For the data that follows, print the line with "Click the Subnet label text", the line with "Task: Click the 商城中心 shopping cart icon", and all lines between them, exactly as they stand. Omit pictures and add nothing.

=-=-=-=-=

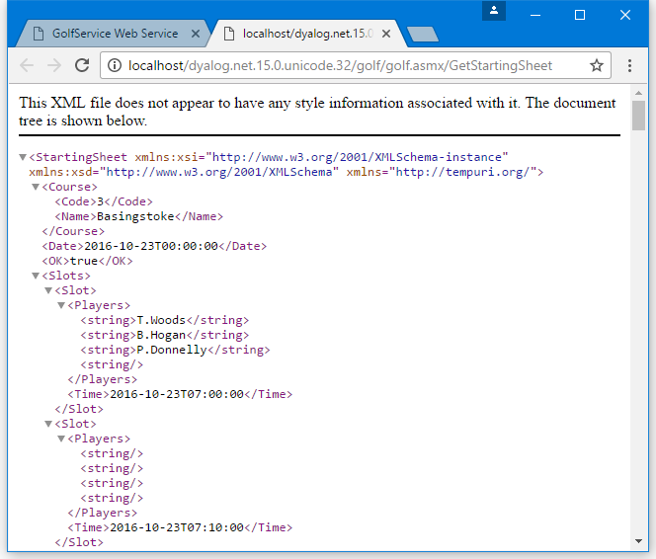Collapse the Course XML node

36,187
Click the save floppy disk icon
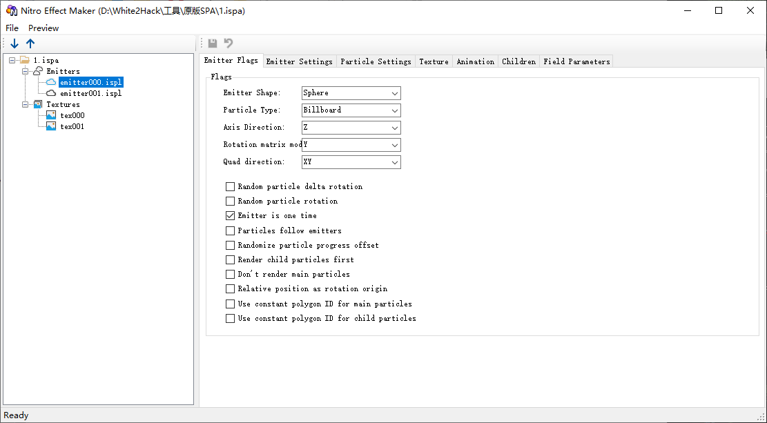The image size is (767, 423). 213,43
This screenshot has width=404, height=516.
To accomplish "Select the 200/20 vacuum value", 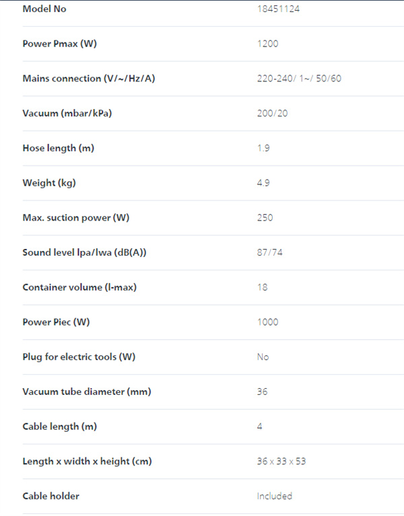I will (272, 114).
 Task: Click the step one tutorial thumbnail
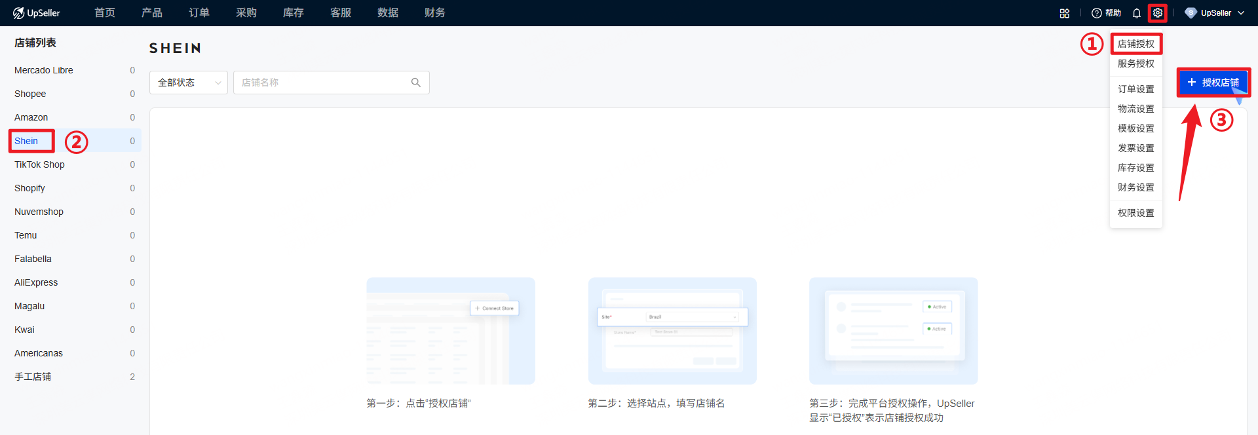[x=451, y=331]
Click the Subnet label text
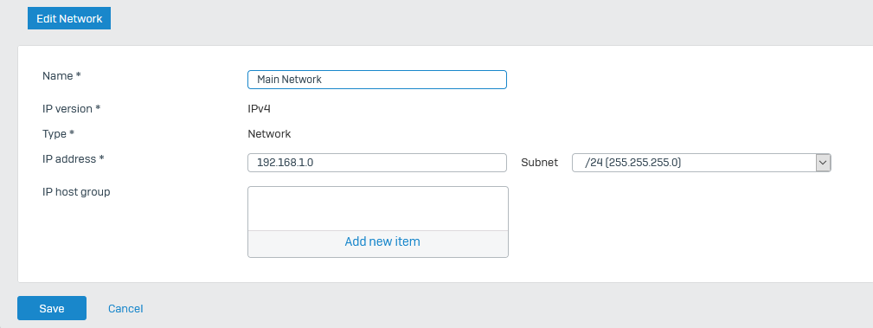The image size is (873, 328). point(540,163)
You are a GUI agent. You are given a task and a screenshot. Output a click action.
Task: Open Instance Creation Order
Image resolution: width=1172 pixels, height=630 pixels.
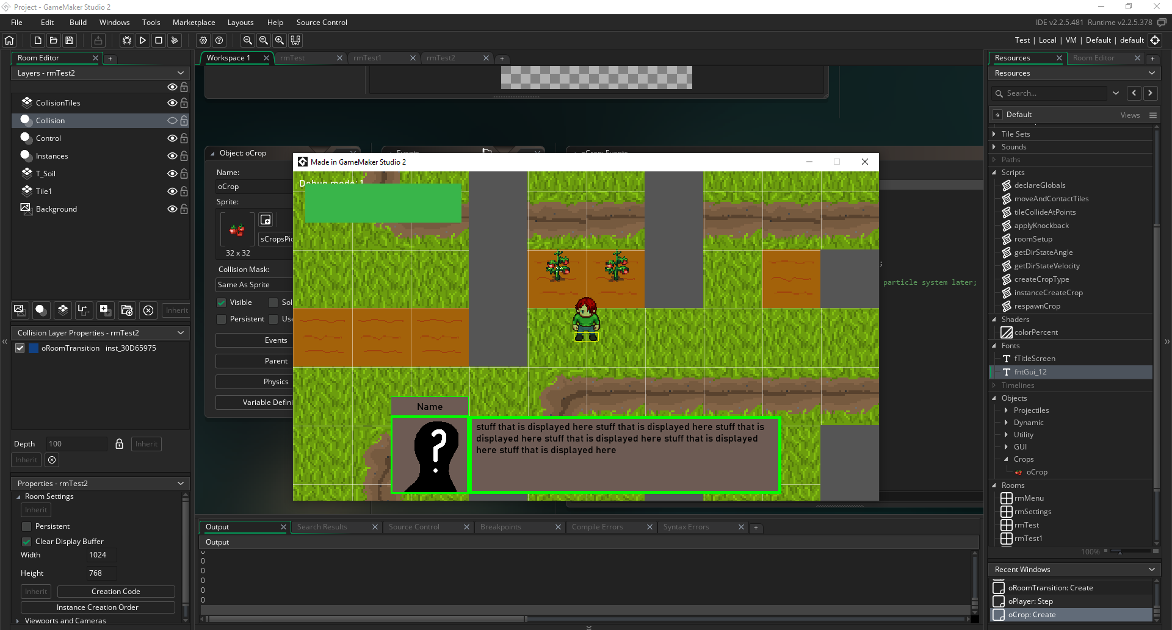point(98,607)
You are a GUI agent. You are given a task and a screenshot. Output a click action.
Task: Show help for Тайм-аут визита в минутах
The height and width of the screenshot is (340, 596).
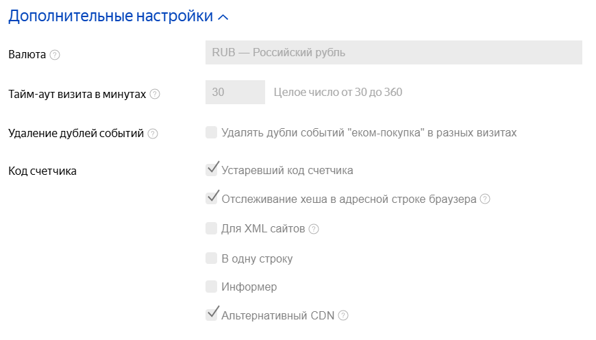tap(155, 95)
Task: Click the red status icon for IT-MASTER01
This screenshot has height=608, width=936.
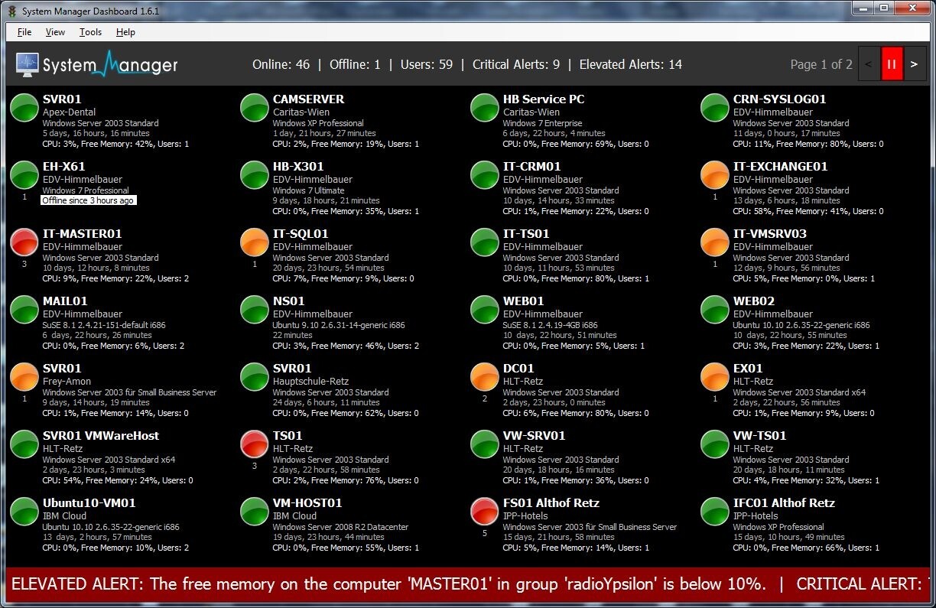Action: [24, 242]
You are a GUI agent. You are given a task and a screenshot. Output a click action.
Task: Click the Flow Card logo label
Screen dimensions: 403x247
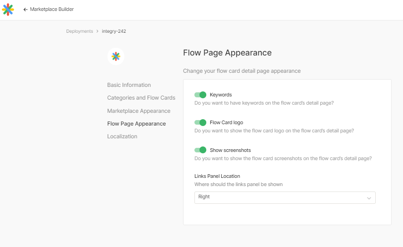[226, 122]
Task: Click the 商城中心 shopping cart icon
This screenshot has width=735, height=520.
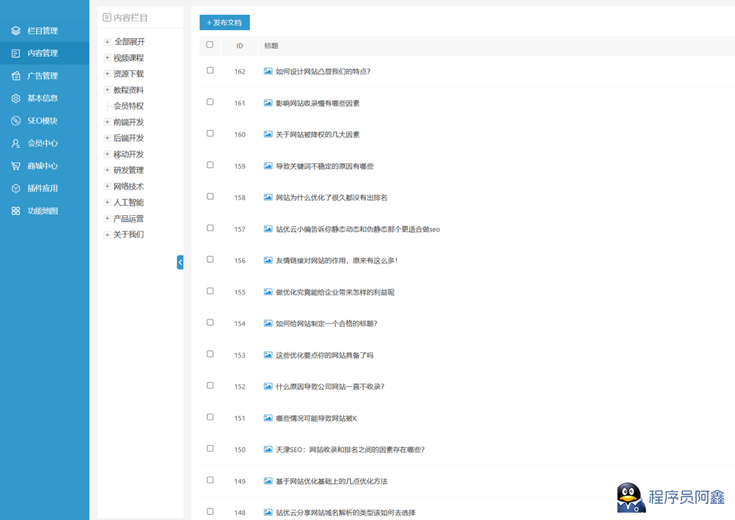Action: coord(16,166)
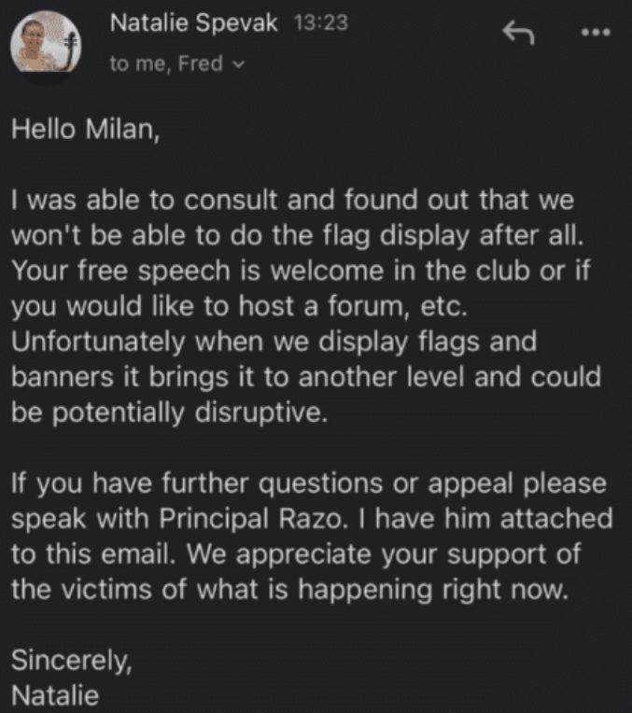Click Natalie Spevak's profile avatar
Viewport: 632px width, 713px height.
tap(46, 46)
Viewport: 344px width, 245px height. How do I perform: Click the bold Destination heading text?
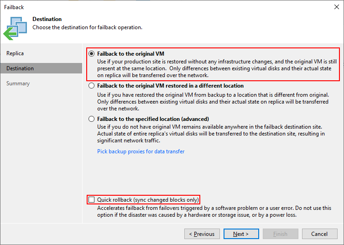[47, 20]
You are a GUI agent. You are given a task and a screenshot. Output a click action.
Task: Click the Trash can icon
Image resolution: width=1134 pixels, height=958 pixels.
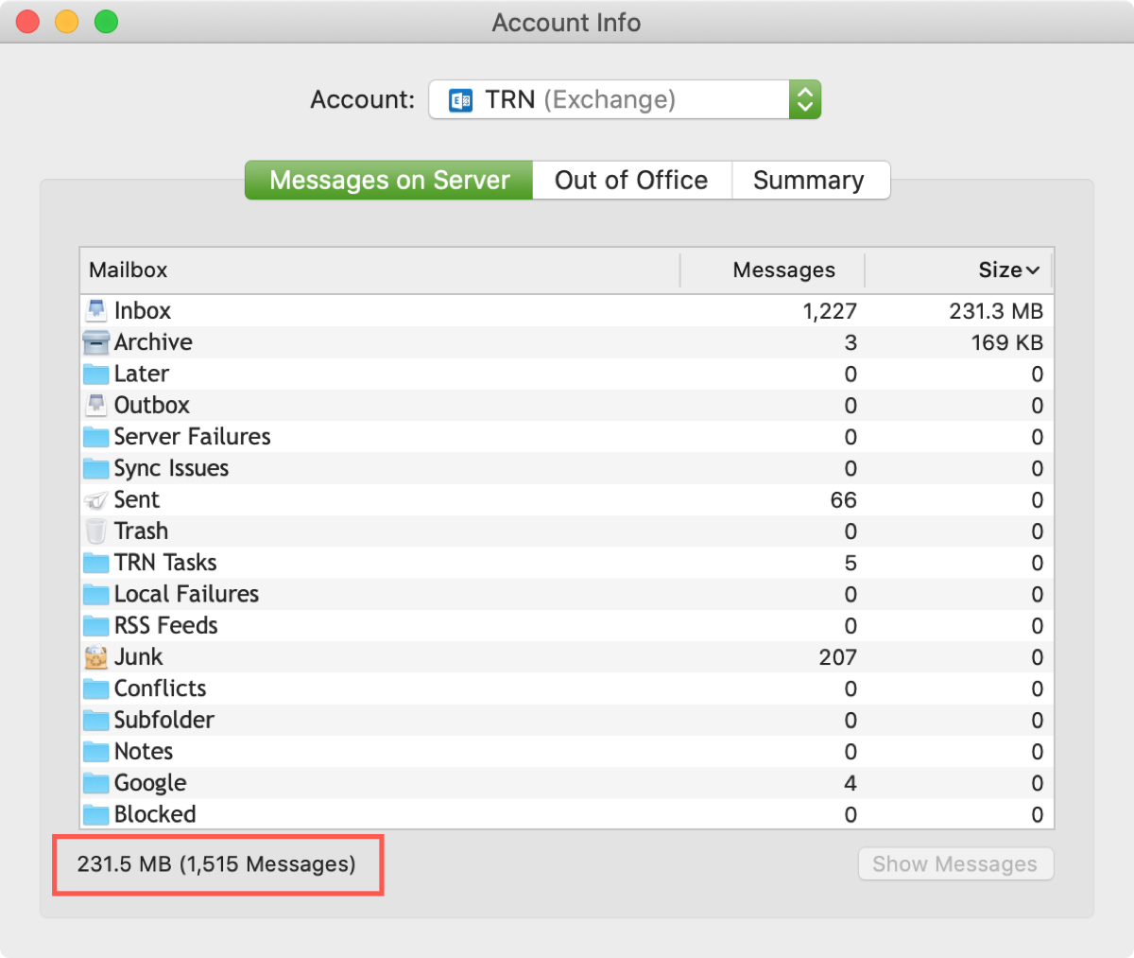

=-=-=-=-=

#### Written solution:
Click the Subnet label text
The image size is (873, 328). point(540,163)
You are a GUI agent. You are given a task and a screenshot. Output a click action.
Task: Open Instance Creation Order
Image resolution: width=1172 pixels, height=630 pixels.
point(98,607)
You are a GUI agent. You are given a task and a screenshot. Output a click action.
Task: Show help for Тайм-аут визита в минутах
The height and width of the screenshot is (340, 596).
tap(155, 95)
Task: Click the red status icon for IT-MASTER01
This screenshot has height=608, width=936.
Action: [24, 242]
You are a GUI agent. You are given a task and a screenshot. Output a click action.
Task: Click the Flow Card logo label
Screen dimensions: 403x247
[226, 122]
Task: Click the 商城中心 shopping cart icon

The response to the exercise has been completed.